Outros 69 ainda estavam em andamento na época da análise, sendo que, desses, 46 estavam em segredo de Justiça e poderiam já ter sido arquivados. Os dados foram reunidos por Débora Nachmanowicz, advogada criminalista e pesquisadora, e apresentados em sua dissertação de mestrado na USP.
Das 20 condenações, quatro são referentes a uma mesma pessoa, o ex-PM Eduardo Alexandre Miquelino, preso em 2015, que responde a dez ações penais, no total.
Embora capte um retrato de seis anos de investigações, em sua maioria arquivadas, a pesquisa trata do perfil de jurados que decidem, ao fim dos processos, se os policiais serão condenados ou absolvidos pelas mortes.
Embora não tenha feito uma análise qualitativa de todos os inquéritos arquivados, Débora diz que muitos dos casos são entendidos como legítima defesa pela falta de outros indícios. “É aquilo que a gente ouve bastante, da versão policial. E tem só a versão policial, não há outros elementos que possam afastar essa versão.”
Para ela, a pesquisa ajudou a acrescentar mais nuances à atuação de órgãos de controle externo como o Ministério Público. “A princípio, não seria algo como o Ministério Público simplesmente sendo conivente. Acho que dá para afastar um pouco dessa visão, apesar de haver sim promotores que são coniventes com violência e que fazem manifestações bastante pesadas a respeito das situações de confronto.”
A pesquisadora também vê o crescimento de um argumento, em meio à difusão de vídeos que flagram ações de violência policial, de legítima defesa do tipo putativa, ou seja, quando o agente imagina estar em uma situação de risco.
“Os advogados usam para dizer que eles [os agentes] acreditavam que existia uma situação de ameaça iminente contra eles ou contra terceiros, então agiram como se fosse uma situação de legítima defesa.” Isso vale, por exemplo, para contestar vídeos e justificar que, do ponto de vista do policial, havia perigo iminente.
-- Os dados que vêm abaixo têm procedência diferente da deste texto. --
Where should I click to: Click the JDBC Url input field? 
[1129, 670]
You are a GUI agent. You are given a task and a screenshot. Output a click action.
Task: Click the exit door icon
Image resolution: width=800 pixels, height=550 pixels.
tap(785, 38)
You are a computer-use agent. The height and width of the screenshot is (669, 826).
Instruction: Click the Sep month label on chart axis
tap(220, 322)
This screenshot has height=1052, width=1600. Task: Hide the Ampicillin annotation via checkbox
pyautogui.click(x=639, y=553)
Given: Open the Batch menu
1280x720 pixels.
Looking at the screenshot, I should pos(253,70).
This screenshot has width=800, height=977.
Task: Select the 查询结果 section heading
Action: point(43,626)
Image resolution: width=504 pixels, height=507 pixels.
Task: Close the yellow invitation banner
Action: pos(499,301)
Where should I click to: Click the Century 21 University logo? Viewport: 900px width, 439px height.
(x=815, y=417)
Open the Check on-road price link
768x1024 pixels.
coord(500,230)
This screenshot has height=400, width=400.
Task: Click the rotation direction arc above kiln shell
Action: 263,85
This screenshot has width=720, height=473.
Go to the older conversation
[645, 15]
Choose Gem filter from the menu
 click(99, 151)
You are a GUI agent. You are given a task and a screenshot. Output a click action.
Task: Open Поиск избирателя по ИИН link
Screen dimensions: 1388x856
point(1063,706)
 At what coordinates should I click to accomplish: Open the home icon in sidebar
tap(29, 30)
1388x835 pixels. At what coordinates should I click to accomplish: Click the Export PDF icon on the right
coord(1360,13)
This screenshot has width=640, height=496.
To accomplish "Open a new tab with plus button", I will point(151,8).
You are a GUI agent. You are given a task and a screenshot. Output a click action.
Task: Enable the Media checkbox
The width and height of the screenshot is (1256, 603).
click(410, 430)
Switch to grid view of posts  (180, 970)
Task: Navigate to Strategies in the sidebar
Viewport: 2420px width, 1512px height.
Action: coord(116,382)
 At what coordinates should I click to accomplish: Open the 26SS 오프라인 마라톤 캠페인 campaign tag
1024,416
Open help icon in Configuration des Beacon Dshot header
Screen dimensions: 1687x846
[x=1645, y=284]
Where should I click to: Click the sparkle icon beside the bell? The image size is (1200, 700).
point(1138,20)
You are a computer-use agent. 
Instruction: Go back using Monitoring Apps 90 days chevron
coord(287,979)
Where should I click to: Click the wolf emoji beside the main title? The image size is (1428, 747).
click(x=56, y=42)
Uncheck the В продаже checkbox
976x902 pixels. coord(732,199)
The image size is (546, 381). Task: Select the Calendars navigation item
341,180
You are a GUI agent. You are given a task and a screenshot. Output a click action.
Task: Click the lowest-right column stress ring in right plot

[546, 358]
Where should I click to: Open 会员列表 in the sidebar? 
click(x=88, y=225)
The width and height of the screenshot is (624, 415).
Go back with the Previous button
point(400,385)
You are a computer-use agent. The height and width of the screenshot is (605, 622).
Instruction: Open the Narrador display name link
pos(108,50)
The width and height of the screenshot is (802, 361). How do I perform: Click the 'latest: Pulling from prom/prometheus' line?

Presença de policiais constrange jurados
A pesquisadora defende mais controle judicial das sessões de júri. Um exemplo é a ampla presença de policiais nas salas, que, como ela apurou em questionários, podem constranger os jurados ou fazê-los se sentir expostos e sob risco de identificação ou de retaliações. Apesar disso, Débora descarta correlações diretas do fator com a absolvição ou a condenação.
Essa presença tende a ser maior e mais frequente em casos com margem para a argumentação de legítima defesa. Já situações como a do soldado Luan Felipe Alves Pereira, 29, preso por ter jogado um homem de uma ponte, têm outro tratamento.
“Até o [secretário da Segurança Guilherme] Derrite entendeu que não dá para defender. É o tipo de caso para ser usado de exemplo. ‘Olha como a gente é rígido com quem age fora dos procedimentos’.”
Informações obtidas pela reportagem por meio da Lei de Acesso à Informação mostram que os dois últimos anos têm registrado patamares menores de entrada de policiais no Presídio Militar Romão Gomes, onde estão presos preventivamente, inclusive, Pereira e o soldado Vinicius de Lima Britto, preso na noite de quinta-feira (5) após matar um homem negro com 11 tiros pelas costas.
Dennis Pacheco, pesquisador do Fórum Brasileiro de Segurança Pública, lembra que “mais de 90% dos casos de letalidade policial são arquivados pela promotoria do Ministério Público, tanto em São Paulo quanto no Rio de Janeiro”, segundo um estudo da entidade.
Para ele, a maior parte do problema está na apuração conduzida pela Polícia Civil, que tende a registrar as ocorrências de forma a favorecer as versões dos policiais e prejudicando o resto do processo, e também no arquivamento, ainda que haja indícios, pelas promotorias.
A falta de punição, diz Dennis, estimula uma expectativa de que a polícia aja de forma violenta, o que ocorre principalmente contra pessoas negras. “Quando essa trajetória encontra um governador que usa a violência policial como plataforma político-eleitoral, o resultado é esse cenário trágico, revoltante, lamentável de extrema brutalidade policial que a gente.”